The oral cavity has the potential to be a major source of short-term and long-term complications from cancer therapy. Appropriate evaluation and elimination of potential sources of oral infection before cancer therapy is vital because oral bacteria are a known source of bacteremia and septicemia during cancer therapy. Cancer diagnosis with previous and planned treatment, past medical history, past dental history, current medications, drug allergies, social history, family history, laboratory values, extraoral findings, intraoral findings, and radiographic findings must all be evaluated in planning dental treatment for these complex cases.
The management of dental disease before and during cancer therapy poses many challenges to the dental practitioner. Cancer therapy has numerous potential short-term and long-term oral complications that may require modification of dental management strategy. Dental treatment may also require modification in situations where it must be delivered expeditiously and there is little time to institute an ideal treatment plan. For example, patients first diagnosed with acute leukemia begin induction chemotherapy within days of their diagnosis and will not have sufficient time for elective therapy and elimination of all sources of dental disease. During chemotherapy when white blood cell (WBC) counts are low, a dentist may elect to treat a dental infection with antibiotics rather than an extraction. In spite of this, pretherapy dental evaluation consisting of a good history, examination, and oral radiographs provide a baseline assessment that may be helpful if problems occur during cancer therapy.
Dental management of a patient in preparation for cancer therapy
The need for conducting a pretreatment oral evaluation depends on the cancer diagnosis and planned cancer therapy. Patients diagnosed with solid tumors (such as breast, prostate, lung, or colon cancers—the most common cancers in the United States) are not typically evaluated. Patients who are most frequently seen before chemotherapy or radiation are those who are at the highest risk for developing short-term and long-term complications as outlined above. These include the following:
Patients undergoing chemotherapy followed by hematopoietic stem cell transplantation (HSCT) . Conditioning regimens for HSCT are generally myeloablative and place the patient at high risk for infectious complications during the period of pancytopenia. Autologous HSCT is used to treat lymphoma, multiple myeloma and some metastatic solid tumors to the marrow. In this procedure, the patient’s own stem cells are collected before conditioning, and then reinfused to reconstitute the marrow that has been ablated by chemotherapy. Allogeneic HSCT is generally performed in patients with leukemia or bone marrow failure syndromes such as aplastic anemia where the diseased marrow is replaced by healthy marrow from a donor. Following allogeneic HSCT, patients may be immunosuppressed in the long term because of prophylaxis for chronic graft-versus-host disease (GVHD), slow immune reconstitution, and treatment for chronic GVHD.
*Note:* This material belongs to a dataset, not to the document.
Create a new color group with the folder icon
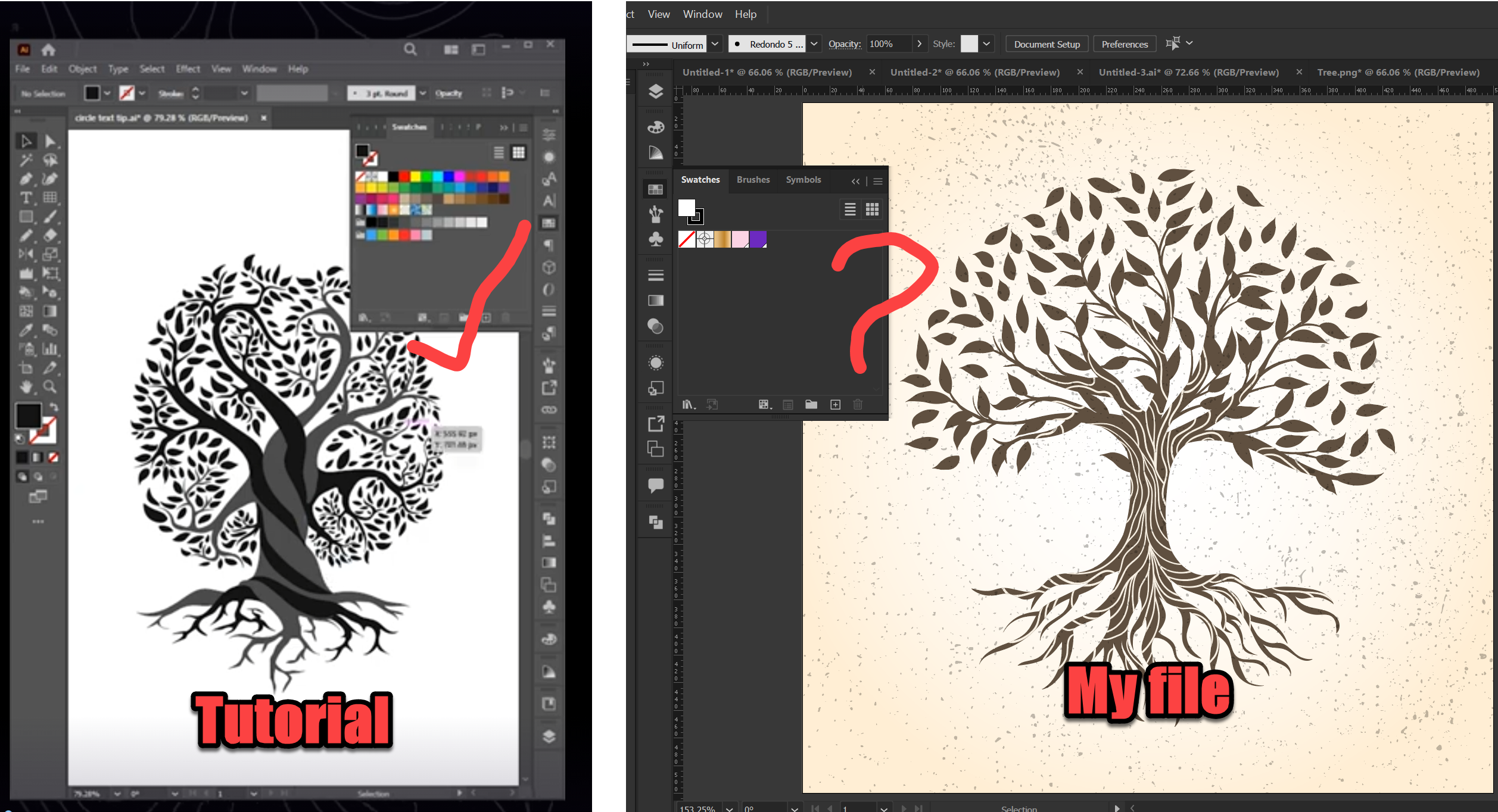The width and height of the screenshot is (1498, 812). tap(811, 404)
Patients who require head and neck radiation therapy. Head and neck cancers that are typically treated with head and neck radiation therapy include squamous cell carcinoma, salivary gland malignancies, and lymphoma. Radiation at therapeutic doses induces long-term irreversible damage to the salivary glands, connective tissues, vasculature, and healing potential of the jawbones, and in particular the mandible.
The following are the goals of dental management before the start of cancer therapy.
Eliminate or stabilize oral disease to minimize local and systemic infection during and after cancer therapy
Cytoreductive therapy generally leads to low WBC counts and in particular low neutrophil counts (neutropenia), which increases susceptibility to infection, in particular bacterial infections. Since most odontogenic infections such as caries, periodontal infection and third molar infections are usually of bacterial origin, elimination of potential sources of infection from the oral cavity is a key strategy to prevent new infections or exacerbation of existing chronic infections . Ideally, all patients should be returned to a stable, if not perfect state of dental health before cytoreductive therapy.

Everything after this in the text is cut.